» **Source text**
- - -
# 3 axis RO with iGaging scales



## Bobf (Jun 6, 2014)

I posted before (Oct) about adding the scales to my 1952 Index 55. My original intention, keeping this low buck was to use the Shumatech DRO kit for a consolidated display. The kits were sold out so I made do with the iGaging individual readouts, and they work just fine.
Scott (Shumatech) decided to make another run of the DRO550's, so I ordered one with green displays. The kit is just the multi-layer pcb with all main ic's already soldered to the board. You have to solder the individual headers and readouts and several other components to the pcb, but all relatively simple. I ordered a case, mtg kit, and cable kit with iGaging compatible connectors from Wildhorse Innovations to complete the project. 
I think I have less than $400 in the whole setup, including scales, kit and case and cables.

(Note in the photos I haven't removed the iGaging readouts yet, since they're magnetic mount I just left them)


----------



## ric686 (Jun 10, 2014)

Very nice! I'm getting ready to install the same iGaging scales and remote displays, but I'm thinking about making the leap to the DRO-550 display at the same time. Did you have any issues getting the scales to work with the DRO-550?


----------



## Bobf (Jun 11, 2014)

ric686 said:


> Did you have any issues getting the scales to work with the DRO-550?



No problem connecting the iGaging scales to the DRO. The easiest path is the one I followed, by using the Digi-key connectors in the DRO box. Just a matter of unplugging from the small readouts and into the DRO connectors. The DRO-550's as supplied by Scott don't have the 3.3v or clock signal required by the scales. He fixed that on the DRO-375's BUT they are no longer available.
The write-up on assembling the 550 shows how to jumper for the 3.3v and clock signal for the iGaging scales.

They're pretty much plug n play. The DRO should find and identify the scales as iGaging and set the clock correctly as "21 bit", however I just set it via the panel since they are the only scales I have connected.


----------



## ric686 (Jun 11, 2014)

Bobf said:


> No problem connecting the iGaging scales to the DRO. The easiest path is the one I followed, by using the Digi-key connectors in the DRO box. Just a matter of unplugging from the small readouts and into the DRO connectors. The DRO-550's as supplied by Scott don't have the 3.3v or clock signal required by the scales. He fixed that on the DRO-375's BUT they are no longer available.
- - -
» **Supplied entries**
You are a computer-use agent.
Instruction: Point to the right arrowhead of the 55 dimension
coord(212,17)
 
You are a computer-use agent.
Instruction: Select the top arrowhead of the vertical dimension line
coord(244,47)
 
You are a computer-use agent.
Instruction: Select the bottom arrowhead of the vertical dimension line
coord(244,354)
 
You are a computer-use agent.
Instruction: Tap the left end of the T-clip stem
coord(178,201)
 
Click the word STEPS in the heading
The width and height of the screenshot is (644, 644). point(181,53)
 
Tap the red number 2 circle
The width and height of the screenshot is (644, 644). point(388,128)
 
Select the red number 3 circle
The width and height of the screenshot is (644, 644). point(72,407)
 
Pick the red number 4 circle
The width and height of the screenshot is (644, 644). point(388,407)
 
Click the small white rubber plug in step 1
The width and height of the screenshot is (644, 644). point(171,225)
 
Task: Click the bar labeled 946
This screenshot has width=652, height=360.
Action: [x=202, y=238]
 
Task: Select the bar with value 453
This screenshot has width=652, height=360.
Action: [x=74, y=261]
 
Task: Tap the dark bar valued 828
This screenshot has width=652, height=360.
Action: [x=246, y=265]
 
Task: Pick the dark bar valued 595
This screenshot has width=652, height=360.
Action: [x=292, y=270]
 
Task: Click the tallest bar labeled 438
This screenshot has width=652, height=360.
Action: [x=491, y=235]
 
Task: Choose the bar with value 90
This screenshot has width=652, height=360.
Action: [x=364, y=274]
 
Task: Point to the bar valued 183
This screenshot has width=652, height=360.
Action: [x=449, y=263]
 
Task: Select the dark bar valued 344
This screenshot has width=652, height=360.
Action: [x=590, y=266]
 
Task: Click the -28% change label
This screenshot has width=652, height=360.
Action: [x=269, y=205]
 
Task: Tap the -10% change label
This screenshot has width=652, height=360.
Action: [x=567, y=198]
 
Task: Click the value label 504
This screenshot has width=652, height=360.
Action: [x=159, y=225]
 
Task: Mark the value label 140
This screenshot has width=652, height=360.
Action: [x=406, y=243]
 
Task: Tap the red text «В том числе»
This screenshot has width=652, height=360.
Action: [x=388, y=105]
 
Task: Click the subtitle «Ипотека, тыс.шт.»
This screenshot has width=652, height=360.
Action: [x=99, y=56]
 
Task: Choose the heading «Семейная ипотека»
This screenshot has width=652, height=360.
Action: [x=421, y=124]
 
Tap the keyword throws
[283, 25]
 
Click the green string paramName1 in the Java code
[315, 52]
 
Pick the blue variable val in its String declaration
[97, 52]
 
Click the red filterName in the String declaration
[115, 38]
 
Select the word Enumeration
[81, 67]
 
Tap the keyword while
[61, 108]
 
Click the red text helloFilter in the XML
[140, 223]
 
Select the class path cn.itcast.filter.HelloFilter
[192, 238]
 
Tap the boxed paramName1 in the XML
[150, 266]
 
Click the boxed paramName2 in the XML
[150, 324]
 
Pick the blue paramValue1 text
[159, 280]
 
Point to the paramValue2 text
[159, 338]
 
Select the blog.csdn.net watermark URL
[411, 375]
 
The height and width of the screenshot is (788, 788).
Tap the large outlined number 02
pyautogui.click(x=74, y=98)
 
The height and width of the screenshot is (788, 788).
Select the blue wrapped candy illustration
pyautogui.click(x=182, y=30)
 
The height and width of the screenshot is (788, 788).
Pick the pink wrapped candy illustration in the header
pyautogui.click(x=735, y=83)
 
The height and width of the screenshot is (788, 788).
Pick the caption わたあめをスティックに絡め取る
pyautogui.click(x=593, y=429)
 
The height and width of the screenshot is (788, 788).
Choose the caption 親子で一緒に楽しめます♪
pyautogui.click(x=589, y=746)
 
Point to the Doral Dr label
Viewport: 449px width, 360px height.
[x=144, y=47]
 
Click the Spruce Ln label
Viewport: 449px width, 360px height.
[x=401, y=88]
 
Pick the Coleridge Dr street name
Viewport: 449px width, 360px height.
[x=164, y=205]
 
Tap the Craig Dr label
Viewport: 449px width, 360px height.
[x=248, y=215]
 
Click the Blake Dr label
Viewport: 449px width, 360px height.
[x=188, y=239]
- - -
» **Written instruction**
Reproduce word for word the passage of the iGaging DRO thread between "# 3 axis RO" and "case and cables.", inclusive.

» **Exercise solution**
# 3 axis RO with iGaging scales



## Bobf (Jun 6, 2014)

I posted before (Oct) about adding the scales to my 1952 Index 55. My original intention, keeping this low buck was to use the Shumatech DRO kit for a consolidated display. The kits were sold out so I made do with the iGaging individual readouts, and they work just fine.
Scott (Shumatech) decided to make another run of the DRO550's, so I ordered one with green displays. The kit is just the multi-layer pcb with all main ic's already soldered to the board. You have to solder the individual headers and readouts and several other components to the pcb, but all relatively simple. I ordered a case, mtg kit, and cable kit with iGaging compatible connectors from Wildhorse Innovations to complete the project. 
I think I have less than $400 in the whole setup, including scales, kit and case and cables.